• Task objective: Filter these records by the string "volume", copying each line that holds it.

########

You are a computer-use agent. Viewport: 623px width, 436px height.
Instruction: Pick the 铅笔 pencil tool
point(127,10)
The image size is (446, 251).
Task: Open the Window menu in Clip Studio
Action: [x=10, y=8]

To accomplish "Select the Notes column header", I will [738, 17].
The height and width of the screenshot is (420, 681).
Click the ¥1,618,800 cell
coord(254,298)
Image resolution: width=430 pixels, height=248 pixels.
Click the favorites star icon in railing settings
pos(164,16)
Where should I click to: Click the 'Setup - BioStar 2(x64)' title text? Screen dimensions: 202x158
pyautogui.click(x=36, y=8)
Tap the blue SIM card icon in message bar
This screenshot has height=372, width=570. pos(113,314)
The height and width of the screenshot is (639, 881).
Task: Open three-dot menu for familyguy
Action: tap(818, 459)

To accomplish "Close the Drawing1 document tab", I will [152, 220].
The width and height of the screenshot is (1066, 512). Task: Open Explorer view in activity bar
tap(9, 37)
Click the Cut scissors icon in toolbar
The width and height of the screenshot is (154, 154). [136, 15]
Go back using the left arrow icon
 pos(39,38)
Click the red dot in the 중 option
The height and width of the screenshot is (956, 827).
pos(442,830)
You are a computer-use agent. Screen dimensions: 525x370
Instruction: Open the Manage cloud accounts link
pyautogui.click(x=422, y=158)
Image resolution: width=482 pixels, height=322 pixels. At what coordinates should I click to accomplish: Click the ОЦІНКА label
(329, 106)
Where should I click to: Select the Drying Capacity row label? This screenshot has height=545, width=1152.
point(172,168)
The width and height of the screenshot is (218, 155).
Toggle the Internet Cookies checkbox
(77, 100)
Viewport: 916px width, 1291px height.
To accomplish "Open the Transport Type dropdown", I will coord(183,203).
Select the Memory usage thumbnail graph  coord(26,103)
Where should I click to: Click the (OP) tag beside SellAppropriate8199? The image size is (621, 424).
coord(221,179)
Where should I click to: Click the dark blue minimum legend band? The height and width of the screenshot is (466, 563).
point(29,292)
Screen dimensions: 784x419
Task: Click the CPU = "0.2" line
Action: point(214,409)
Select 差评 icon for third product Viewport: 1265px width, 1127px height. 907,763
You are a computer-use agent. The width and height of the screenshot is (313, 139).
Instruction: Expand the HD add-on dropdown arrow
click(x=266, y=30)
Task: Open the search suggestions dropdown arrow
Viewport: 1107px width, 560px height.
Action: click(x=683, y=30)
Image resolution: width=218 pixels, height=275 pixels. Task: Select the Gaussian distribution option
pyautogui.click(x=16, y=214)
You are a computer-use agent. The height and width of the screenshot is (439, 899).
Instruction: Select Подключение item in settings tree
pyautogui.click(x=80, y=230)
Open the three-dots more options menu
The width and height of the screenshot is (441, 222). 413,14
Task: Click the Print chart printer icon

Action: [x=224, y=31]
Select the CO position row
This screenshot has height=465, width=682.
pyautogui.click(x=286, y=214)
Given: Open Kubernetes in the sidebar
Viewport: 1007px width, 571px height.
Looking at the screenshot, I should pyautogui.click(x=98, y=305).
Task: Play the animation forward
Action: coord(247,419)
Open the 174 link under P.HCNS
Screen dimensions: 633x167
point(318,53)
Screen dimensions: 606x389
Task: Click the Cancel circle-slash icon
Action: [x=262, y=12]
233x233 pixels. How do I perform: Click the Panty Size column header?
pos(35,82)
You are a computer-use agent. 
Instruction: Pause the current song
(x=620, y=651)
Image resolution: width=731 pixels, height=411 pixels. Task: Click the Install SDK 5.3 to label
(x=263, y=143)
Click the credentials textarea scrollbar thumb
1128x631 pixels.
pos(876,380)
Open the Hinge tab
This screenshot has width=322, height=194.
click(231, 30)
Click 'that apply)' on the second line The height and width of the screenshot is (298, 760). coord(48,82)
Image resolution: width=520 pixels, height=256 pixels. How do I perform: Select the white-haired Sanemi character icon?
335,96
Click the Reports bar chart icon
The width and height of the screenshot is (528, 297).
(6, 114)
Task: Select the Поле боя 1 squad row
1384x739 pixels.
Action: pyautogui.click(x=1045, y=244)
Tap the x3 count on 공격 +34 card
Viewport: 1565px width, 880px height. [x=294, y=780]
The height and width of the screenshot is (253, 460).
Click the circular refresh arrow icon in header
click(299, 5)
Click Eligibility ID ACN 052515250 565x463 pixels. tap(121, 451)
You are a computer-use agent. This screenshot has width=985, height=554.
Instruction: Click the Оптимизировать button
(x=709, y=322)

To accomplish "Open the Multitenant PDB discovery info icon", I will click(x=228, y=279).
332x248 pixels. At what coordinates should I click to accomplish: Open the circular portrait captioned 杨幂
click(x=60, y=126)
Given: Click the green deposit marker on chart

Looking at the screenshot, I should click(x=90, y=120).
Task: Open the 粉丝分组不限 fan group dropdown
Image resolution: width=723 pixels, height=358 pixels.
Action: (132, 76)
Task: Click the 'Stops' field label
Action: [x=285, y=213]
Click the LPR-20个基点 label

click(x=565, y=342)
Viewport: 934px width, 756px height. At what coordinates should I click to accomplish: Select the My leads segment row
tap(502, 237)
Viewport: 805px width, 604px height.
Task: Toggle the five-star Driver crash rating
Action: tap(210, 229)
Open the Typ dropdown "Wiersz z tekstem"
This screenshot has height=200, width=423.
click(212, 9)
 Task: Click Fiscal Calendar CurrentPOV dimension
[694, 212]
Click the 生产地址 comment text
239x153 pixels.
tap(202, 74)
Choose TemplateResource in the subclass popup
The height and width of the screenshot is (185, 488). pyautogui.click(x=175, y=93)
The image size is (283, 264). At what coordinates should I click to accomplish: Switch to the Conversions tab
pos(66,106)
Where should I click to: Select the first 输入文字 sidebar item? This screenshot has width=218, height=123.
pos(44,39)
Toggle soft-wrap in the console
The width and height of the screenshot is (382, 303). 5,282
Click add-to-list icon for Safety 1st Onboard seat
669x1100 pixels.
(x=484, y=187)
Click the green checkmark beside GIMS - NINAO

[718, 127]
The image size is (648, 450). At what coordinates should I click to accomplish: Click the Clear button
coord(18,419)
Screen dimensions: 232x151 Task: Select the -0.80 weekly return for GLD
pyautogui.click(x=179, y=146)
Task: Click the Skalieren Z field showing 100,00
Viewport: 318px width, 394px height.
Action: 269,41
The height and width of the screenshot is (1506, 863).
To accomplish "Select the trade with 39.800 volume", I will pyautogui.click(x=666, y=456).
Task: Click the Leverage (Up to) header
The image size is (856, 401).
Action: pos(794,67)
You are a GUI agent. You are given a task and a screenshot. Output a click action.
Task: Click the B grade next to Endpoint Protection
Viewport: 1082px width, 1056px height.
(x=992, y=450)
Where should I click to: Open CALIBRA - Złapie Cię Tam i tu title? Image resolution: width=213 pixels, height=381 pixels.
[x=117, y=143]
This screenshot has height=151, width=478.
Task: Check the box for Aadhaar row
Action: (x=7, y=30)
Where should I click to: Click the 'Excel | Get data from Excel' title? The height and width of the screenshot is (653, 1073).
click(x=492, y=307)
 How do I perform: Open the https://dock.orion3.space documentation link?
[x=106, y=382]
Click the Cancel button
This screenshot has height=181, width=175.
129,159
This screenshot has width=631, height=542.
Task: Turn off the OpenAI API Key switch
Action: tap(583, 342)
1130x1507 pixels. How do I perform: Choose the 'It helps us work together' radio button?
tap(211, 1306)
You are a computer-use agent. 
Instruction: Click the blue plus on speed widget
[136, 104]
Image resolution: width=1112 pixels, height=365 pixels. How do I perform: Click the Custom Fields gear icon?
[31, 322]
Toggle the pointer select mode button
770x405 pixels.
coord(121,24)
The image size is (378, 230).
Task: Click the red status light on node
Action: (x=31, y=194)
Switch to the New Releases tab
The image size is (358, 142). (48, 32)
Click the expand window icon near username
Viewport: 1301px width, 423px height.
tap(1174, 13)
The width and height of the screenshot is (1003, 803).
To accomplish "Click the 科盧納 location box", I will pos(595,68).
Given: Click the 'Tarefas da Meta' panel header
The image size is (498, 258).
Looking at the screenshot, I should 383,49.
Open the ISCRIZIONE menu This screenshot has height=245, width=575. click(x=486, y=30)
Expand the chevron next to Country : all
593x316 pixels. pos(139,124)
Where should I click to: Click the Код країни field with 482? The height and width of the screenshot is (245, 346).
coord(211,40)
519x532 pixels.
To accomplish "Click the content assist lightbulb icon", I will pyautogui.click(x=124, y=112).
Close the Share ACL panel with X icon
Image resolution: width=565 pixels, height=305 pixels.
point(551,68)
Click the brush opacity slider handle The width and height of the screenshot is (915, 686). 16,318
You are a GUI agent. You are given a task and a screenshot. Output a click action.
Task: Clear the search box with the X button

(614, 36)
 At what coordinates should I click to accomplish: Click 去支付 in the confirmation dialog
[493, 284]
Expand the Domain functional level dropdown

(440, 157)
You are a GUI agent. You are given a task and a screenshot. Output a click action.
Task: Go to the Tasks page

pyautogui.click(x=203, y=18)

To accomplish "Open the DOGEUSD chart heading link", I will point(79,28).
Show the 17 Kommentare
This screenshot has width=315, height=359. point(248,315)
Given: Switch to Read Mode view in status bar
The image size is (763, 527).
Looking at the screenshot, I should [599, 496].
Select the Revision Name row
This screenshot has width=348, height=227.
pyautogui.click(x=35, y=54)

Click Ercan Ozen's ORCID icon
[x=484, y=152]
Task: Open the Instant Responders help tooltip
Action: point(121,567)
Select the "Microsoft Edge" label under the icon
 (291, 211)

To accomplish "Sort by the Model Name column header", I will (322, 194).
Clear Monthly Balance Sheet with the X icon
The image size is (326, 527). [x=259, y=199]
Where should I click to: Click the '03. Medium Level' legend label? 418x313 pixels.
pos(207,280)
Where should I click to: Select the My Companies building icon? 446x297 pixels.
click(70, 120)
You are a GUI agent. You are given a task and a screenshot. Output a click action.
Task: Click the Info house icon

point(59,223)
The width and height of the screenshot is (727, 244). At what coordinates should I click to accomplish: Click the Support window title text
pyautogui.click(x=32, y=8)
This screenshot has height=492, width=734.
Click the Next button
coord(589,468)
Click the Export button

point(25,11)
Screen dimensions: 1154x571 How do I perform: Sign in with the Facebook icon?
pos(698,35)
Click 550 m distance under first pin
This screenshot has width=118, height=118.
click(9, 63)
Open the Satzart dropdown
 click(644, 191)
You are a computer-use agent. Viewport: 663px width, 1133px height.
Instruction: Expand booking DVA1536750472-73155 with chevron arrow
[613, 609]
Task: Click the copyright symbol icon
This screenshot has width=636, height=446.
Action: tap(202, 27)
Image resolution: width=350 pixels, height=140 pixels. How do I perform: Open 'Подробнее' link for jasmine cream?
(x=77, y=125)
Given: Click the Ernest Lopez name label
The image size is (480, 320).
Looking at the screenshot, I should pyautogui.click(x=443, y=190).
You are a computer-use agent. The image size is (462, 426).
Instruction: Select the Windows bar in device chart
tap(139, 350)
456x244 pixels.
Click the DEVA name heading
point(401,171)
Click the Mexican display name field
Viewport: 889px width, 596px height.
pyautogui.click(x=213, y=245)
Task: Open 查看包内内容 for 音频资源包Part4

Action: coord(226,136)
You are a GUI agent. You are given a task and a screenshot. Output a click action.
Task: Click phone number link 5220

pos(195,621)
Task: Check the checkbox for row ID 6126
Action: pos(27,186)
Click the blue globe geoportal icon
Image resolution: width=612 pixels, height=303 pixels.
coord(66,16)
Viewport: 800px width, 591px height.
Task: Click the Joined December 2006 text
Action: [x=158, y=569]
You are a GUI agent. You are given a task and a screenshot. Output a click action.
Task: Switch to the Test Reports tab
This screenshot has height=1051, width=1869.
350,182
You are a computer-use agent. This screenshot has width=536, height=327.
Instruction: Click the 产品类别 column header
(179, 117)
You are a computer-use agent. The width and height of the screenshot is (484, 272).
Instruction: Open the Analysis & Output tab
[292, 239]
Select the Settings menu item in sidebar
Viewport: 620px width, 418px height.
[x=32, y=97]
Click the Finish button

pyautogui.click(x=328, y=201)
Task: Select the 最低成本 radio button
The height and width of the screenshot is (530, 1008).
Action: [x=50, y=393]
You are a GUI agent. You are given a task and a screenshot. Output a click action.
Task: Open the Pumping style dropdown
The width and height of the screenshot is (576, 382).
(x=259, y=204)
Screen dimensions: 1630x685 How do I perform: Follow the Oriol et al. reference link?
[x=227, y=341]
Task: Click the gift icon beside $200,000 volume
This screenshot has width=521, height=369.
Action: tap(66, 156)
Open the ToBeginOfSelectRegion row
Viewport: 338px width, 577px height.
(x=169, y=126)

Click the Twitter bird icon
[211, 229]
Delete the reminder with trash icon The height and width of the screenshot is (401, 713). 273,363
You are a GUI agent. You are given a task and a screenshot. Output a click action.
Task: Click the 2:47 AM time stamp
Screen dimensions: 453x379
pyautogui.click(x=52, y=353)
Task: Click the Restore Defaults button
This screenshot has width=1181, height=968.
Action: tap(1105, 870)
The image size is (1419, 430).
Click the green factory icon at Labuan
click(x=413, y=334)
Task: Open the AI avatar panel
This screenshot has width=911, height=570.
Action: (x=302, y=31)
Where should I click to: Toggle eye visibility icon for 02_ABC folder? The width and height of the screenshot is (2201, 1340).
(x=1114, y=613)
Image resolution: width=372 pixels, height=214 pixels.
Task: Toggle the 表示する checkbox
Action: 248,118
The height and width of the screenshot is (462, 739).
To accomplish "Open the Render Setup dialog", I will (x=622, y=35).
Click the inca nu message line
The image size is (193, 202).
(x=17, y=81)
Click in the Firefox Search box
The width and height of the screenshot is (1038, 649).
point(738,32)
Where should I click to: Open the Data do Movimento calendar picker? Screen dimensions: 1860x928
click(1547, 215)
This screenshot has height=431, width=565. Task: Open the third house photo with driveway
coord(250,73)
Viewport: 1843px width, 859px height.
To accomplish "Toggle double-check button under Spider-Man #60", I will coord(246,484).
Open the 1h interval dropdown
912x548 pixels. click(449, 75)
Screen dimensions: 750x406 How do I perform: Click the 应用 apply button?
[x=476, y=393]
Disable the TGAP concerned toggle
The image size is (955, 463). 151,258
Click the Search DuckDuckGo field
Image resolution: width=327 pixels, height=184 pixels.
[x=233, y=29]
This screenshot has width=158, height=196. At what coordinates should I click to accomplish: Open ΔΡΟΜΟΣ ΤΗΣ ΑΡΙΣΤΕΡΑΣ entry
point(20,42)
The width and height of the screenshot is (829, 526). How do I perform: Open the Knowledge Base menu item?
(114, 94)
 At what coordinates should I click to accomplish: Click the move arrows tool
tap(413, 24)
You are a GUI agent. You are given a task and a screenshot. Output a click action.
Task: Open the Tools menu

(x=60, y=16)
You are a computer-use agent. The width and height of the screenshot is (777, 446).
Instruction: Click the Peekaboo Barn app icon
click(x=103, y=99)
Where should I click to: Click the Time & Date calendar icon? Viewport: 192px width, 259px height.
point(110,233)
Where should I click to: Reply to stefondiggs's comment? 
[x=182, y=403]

########

• Response to the exercise:
To accomplish "Select the trade with 39.800 volume", I will pyautogui.click(x=666, y=456).
Task: Click the gift icon beside $200,000 volume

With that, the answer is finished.